Официант снова наполнил бокал Генри, и он немедленно выпил.
– Тебе будет плохо, – процедил сквозь зубы Эллиот.
– Подождите-ка, – сказал Алекс. – Вы что, никогда не слышали об Оксфорде?
– Нет, а что это такое? – спросил Рамзес.
– Оксфорд, эгоизм, аспирин, марксизм, – сказал Эллиот. – Ваша голова в тумане, мистер Рамсей.
– Ну да, как вон та колоссальная статуя! – улыбнулся Рамзес.
– Значит, вы все-таки марксист, – сказал Алекс.
– Алекс, мистер Рамсей не марксист. – Джулия больше не могла сдерживать ярость. – Насколько я помню, твоим любимым предметом в Оксфорде был спорт, не так ли? Футбол, гребля? Ты ведь никогда не изучал ни египетской истории, ни марксизма.
– Да, милая. Я ни черта не знаю о Древнем Египте, – согласился Алекс, слегка сконфузившись. – Да, мистер Рамсей, у поэта Шелли есть замечательная поэма, как раз о Рамзесе Великом. Вы ведь слышали о ней? Постойте-ка, один противный учителишка когда-то заставил меня зубрить ее наизусть.
– Может, вернемся к разговору о поездке, – предложил Самир. – В Луксоре будет очень жарко. Наверное, вам не захочется…

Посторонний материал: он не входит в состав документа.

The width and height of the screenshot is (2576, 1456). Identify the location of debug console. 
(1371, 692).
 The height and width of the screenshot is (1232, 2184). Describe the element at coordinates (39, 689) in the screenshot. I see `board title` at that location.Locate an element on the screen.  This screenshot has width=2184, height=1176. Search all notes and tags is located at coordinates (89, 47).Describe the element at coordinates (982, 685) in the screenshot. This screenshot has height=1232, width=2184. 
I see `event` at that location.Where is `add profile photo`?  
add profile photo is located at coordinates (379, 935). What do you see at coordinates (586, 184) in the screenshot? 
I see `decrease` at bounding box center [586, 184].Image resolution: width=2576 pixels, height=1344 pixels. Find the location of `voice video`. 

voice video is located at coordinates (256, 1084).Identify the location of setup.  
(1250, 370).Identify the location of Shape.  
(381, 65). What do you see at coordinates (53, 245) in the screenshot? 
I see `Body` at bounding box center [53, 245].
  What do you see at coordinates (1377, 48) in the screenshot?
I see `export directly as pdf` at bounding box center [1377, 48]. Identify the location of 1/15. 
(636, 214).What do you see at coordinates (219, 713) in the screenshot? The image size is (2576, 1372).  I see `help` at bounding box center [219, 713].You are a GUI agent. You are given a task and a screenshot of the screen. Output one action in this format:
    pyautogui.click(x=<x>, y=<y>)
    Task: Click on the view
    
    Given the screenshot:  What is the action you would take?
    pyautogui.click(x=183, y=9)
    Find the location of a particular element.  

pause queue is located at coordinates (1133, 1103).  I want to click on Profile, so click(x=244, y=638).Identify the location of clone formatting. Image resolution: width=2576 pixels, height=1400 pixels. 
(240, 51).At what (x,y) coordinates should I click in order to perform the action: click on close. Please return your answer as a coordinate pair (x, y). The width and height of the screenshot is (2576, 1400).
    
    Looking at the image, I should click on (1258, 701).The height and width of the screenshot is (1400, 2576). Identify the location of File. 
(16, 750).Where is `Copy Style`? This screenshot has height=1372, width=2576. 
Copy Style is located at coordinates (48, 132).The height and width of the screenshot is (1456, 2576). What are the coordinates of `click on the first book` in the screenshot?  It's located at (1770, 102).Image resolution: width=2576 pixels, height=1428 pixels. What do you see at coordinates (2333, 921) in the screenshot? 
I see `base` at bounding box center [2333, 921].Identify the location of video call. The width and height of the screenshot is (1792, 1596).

– Да, еще меня интересует цель вашего путешествия, – сказал Эллиот. – Вы хотите проверить заявления, сделанные так называемой мумией?
– Какие заявления? – слабым голосом переспросила Джулия. – Не понимаю, о чем вы говорите…
– Понимаешь. Ты сама мне рассказывала, – ответил Эллиот. – К тому же я читал дневник твоего отца. Мумия заявила, что она бессмертна, что она жила во времена Клеопатры и любила ее.
Рамзес уставился в тарелку. Он аккуратно отломил от жареного цыпленка ножку и в два приема съел ее.
– Музейные работники еще долго будут изучать те заметки, – сказал Самир. – Пока рано делать какие-либо выводы.
– А музейные работники знают, что вы оставили коллекцию запертой в Мэйфере? – спросил Эллиот.
– Честно говоря, – сказал Алекс, – мне вся эта история кажется абсурдной. Романтическая болтовня. Бессмертный человек, проживший тысячу лет и трагически влюбившийся в Клеопатру. В Клеопатру!
– Простите. – Рамзес доел цыпленка и снова вытер пальцы. – В вашем знаменитом Оксфорде тоже говорили гадости о Клеопатре?